First came his illusory days as a schoolboy star, representing England at Wembley before 100,000 people, then his short-lived status as a contemporary of George Best's in Manchester United's youth team. Later there were his managerial escapades at Barnet under Stan Flashman's chairmanship, and at Birmingham after David Sullivan bought control.
Through it all, however, Fry's allegiance to his home town of Bedford remained constant, and he and his family live there to this day. So it was with a hearty guffaw that Fry greeted the draw for the first round of the FA Cup, which sends his Peterborough United side 40 miles to face Bedford Town on Saturday. Not only does Bedford's chairman, David Howell, live in the same road, but Fry's CV is peppered with the name of the Ryman League Premier Division outfit.
Fry played for Bedford in the late 1960s and became manager a decade later. In their Southern League heyday, the original "Eagles" regularly applied for Fourth Division status and 18,500 packed The Eyrie when Everton beat them 3-0 en route to winning the FA Cup in 1966. Two years earlier they achieved one of the great giant-killings, winning 2-1 at Newcastle. Fry wistfully recalls skipping school to watch a 1956 replay with Arsenal, in which they led before losing 2-1, making the memory of their demise in 1982 all the more painful.
Howell, who runs a property-management consultancy and took over the reborn club two years ago, summarises a sorry tale. "The Charles Wells Brewery owned the old ground and gave the directors five years' notice. They did look for a new site, but there was a lack of foresight and urgency. They were relying on the council to bail them out. It never happened."
Bedford's disappearance was untimely, coming three seasons after the advent of the first national non-League set-up, today's Nationwide Conference. It was seven years before three diehard supporters resurrected the name, the new team starting in a local park against the likes of Sandy Albion and Potters Bar Crusaders in the South Midlands League.
Yet they swiftly worked their way up the non-League "pyramid". Since moving to a trim, if tiny, out-of-town ground, grandiosely christened The New Eyrie, three promotions in five years have taken a team now managed by Roger Ashby (previously with Rushden & Diamonds) to one rung below the Conference. Howell feels such achievements are "remarkable", but is convinced Bedford could go much further.
He plans a new, 6,000-capacity stadium on the site by 2003 and aims for League status by 2010, saying: "A lot of supporters recognised that we'd peaked. They could see we weren't going to progress further without a corporate structure, proper investment, planning and a vision.
"The ingredients for success are here: great tradition, a hardcore support (attendances average 550) and the scope for growth in the fan base, plus a catchment area of 100,000 without any substantial clubs nearby.
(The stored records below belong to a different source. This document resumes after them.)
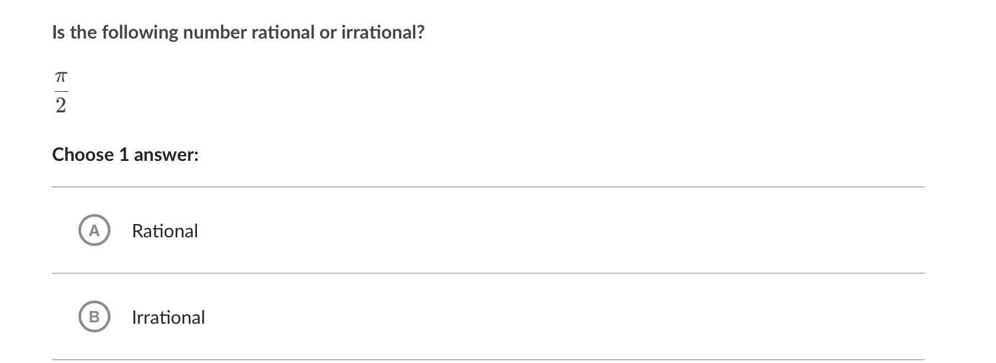Click the word "following" in the question
The height and width of the screenshot is (363, 996).
tap(140, 33)
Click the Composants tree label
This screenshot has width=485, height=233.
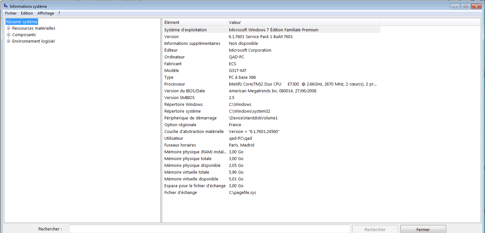pos(24,35)
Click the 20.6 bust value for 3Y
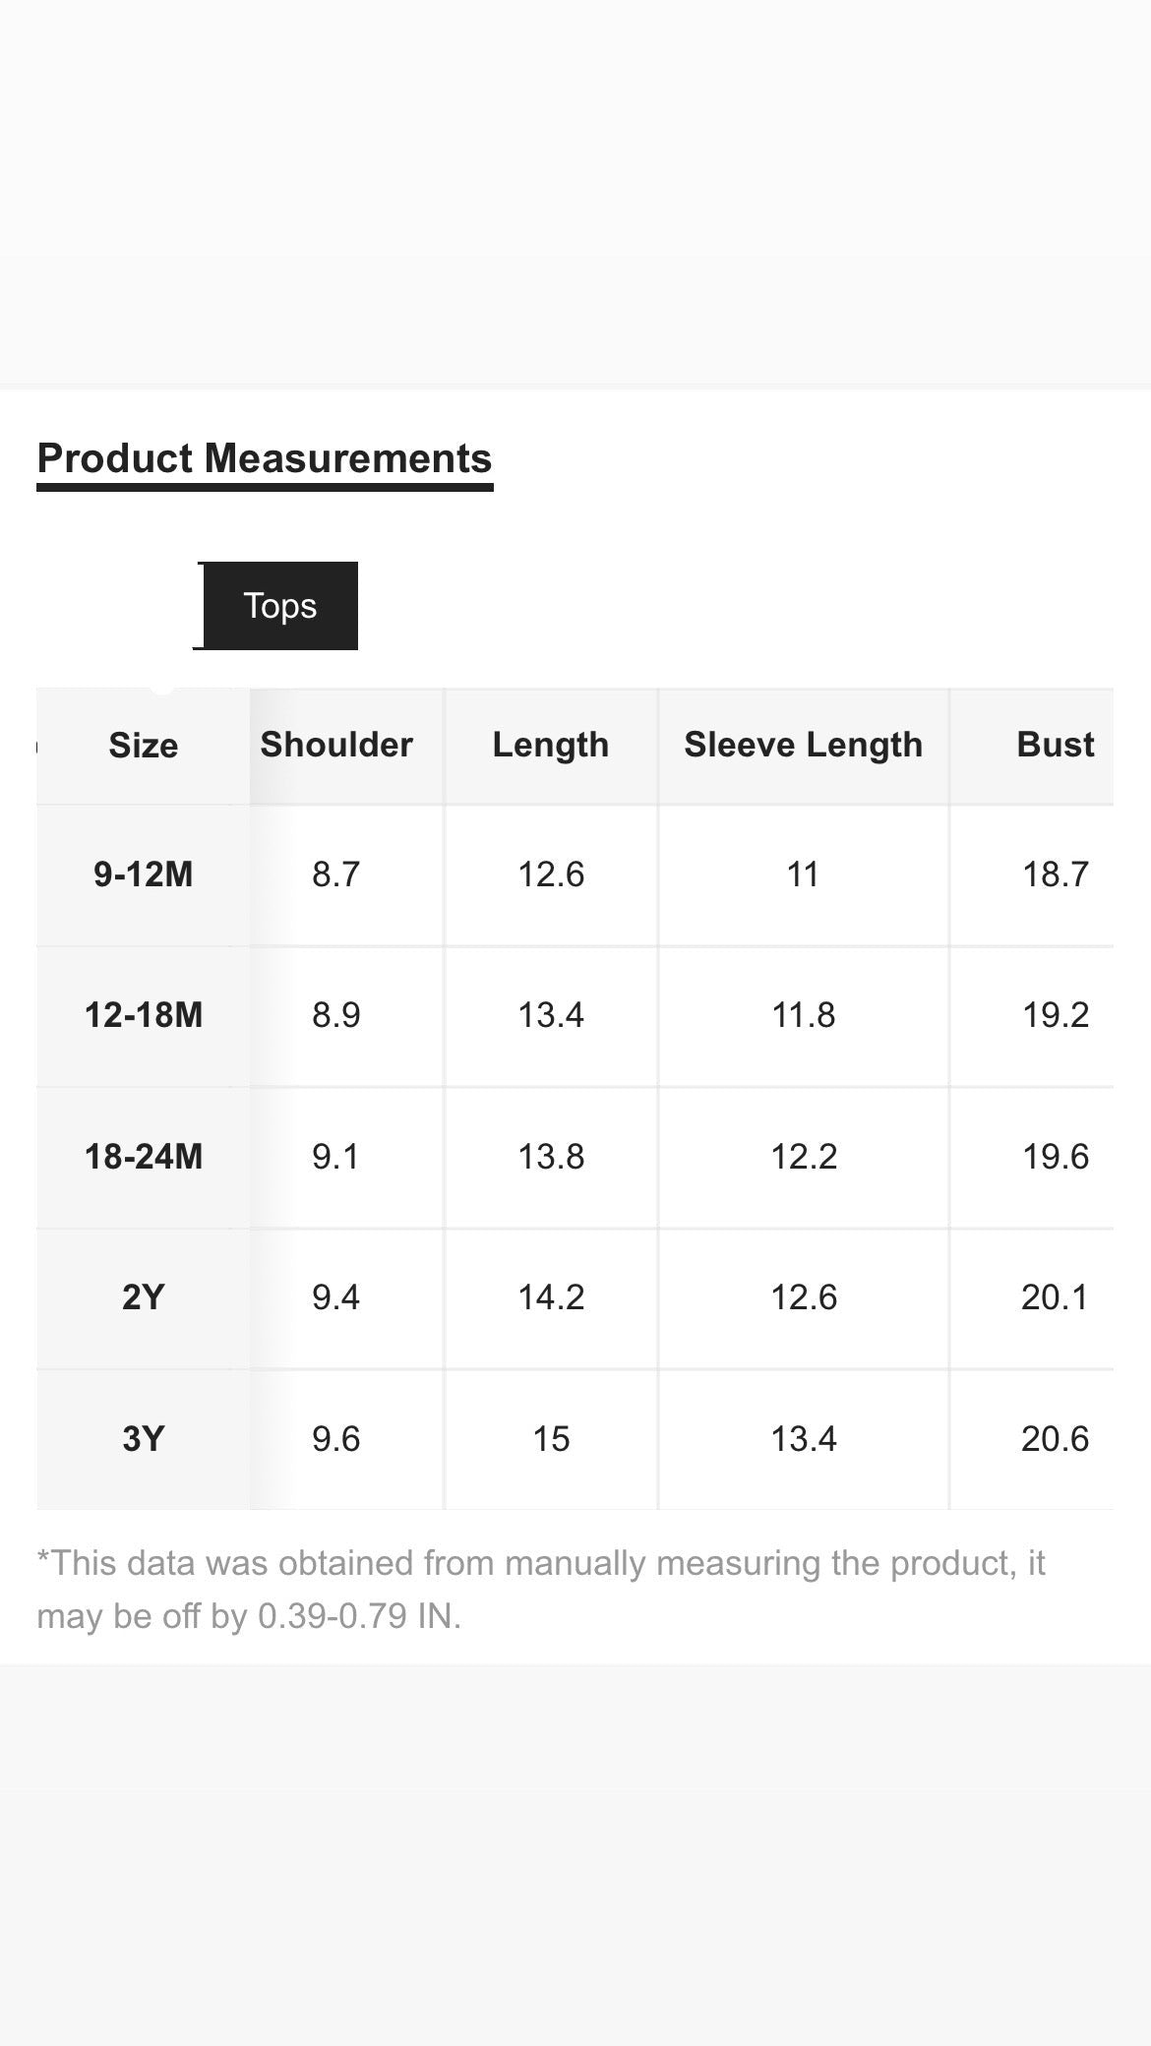This screenshot has width=1151, height=2046. coord(1055,1439)
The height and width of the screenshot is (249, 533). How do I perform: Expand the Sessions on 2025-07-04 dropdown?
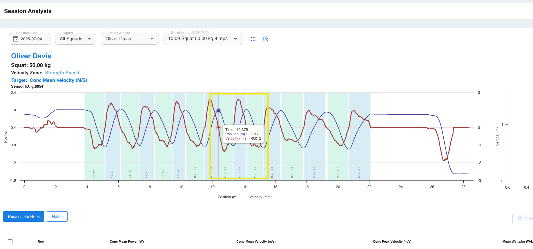pyautogui.click(x=203, y=39)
We've got the M1 on one side and the A1 on the other, great rail links to London, and three airports close by. Put all those together, get the cooperation of the local authority, and you've got a chance.
"There's actually more potential in Bedford than at Rushden & Diamonds, 20 miles away. I want to prove you don't have to be a Max Griggs [Rushden's multi-millionaire owner], throwing money at a club. Run it with efficient business disciplines and you won't be constantly flirting with extinction.
"So we're going to spend £3m on a 5,000-seater. I don't have that sort of money, but I am prepared to do everything to make it happen. People in football have to snap out of this mentality that you either find a sugar daddy or you scrape around at the bottom and hope for a lucky cup run."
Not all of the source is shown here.